Acridinium NHS Ester Marked Protein

The structure of NHS ester in acridinium ester

NHS ester refers to the special ester (- COO-N-). This ester can react with the primary amine (primary amino group) on the protein. The CO bond connected to the carbonyl group in the NHS ester is broken to remove the NHS group, and then the carbonyl group is connected to the protein amino group to form a -CONH-amide bond (that is, the carboxyamino group in the protein). Peptide bond formed by dehydration condensation), so as to connect with the protein to achieve the purpose of labeling the protein. Follow-up chemiluminescence reaction to detect the acridinium-labeled protein.

Advantages of NHS esters

There are many chemical groups that react with primary amines (-NH2), and some acridinium esters are used to label proteins or peptides in other ways, but NHS esters are more versatile and common. Primary amines exist in the N-terminus of each polypeptide chain or protein and the side chain of lysine (Lys, K) amino acid residues, that is, most proteins can be labeled with NHS esters. These primary amines are positively charged at physiological pH; therefore, they mainly occur on the outer surface of the tertiary structure of natural proteins and easily react with the binding reagents introduced into the aqueous medium. In addition, among the chemical functional groups of typical biological or protein samples, primary amines are especially nucleophilic, and are easy to target with several reactive groups, such as NHS esters, isothiocyanates and some acridines. Carbodiimide used in esters.

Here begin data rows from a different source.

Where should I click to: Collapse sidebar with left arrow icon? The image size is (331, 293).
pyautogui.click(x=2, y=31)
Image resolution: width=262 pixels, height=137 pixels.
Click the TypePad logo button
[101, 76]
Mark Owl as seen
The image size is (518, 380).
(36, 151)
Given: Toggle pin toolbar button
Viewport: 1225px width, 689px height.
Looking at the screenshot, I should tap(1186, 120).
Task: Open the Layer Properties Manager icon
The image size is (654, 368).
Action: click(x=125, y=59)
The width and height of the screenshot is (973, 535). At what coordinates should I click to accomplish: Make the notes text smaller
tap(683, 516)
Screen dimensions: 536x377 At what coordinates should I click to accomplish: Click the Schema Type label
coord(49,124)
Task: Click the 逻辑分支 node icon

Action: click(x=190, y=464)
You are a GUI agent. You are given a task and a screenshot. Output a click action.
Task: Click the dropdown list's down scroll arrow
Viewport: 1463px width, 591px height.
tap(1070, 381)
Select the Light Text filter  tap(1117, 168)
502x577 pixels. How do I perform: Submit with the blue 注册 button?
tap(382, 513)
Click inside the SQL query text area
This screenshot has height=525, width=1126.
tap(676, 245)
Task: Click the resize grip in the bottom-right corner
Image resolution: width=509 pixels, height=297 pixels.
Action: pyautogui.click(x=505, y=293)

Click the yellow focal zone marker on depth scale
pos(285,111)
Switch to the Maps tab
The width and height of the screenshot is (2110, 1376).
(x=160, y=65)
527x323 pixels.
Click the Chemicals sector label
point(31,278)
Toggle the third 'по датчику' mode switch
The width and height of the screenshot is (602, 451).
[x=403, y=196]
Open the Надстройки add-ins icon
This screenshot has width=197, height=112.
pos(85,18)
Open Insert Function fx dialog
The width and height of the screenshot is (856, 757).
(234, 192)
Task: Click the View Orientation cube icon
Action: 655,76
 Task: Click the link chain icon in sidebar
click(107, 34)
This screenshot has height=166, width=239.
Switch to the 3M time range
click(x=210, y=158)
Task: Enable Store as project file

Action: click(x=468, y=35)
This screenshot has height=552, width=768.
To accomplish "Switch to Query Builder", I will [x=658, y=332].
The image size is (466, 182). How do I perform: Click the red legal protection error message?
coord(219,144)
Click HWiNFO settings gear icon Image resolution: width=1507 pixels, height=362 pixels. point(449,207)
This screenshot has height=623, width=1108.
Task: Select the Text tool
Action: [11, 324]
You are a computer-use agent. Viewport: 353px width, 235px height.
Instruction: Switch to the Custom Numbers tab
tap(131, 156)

Attention to the use of acridinium ester NHS ester

NHS ester hydrolysis competes with the reaction of primary amines. The rate of hydrolysis increases with the increase of pH, so the low-concentration protein recording rate will decrease. Therefore, when labeling proteins with acridine esters, it is preferred to complete under physiological to weakly alkaline pH (7.2-9). . The buffer can be phosphate, carbonate, HEPES or borate buffer. Tris buffer containing primary amines will compete and be incompatible. At the end of the labeling step, it can be quenched with Tris or glycine buffer. Desheng is a manufacturer of chemiluminescence reagents, which can provide acridinium esters and related buffers containing NHS and other cross-linked structures.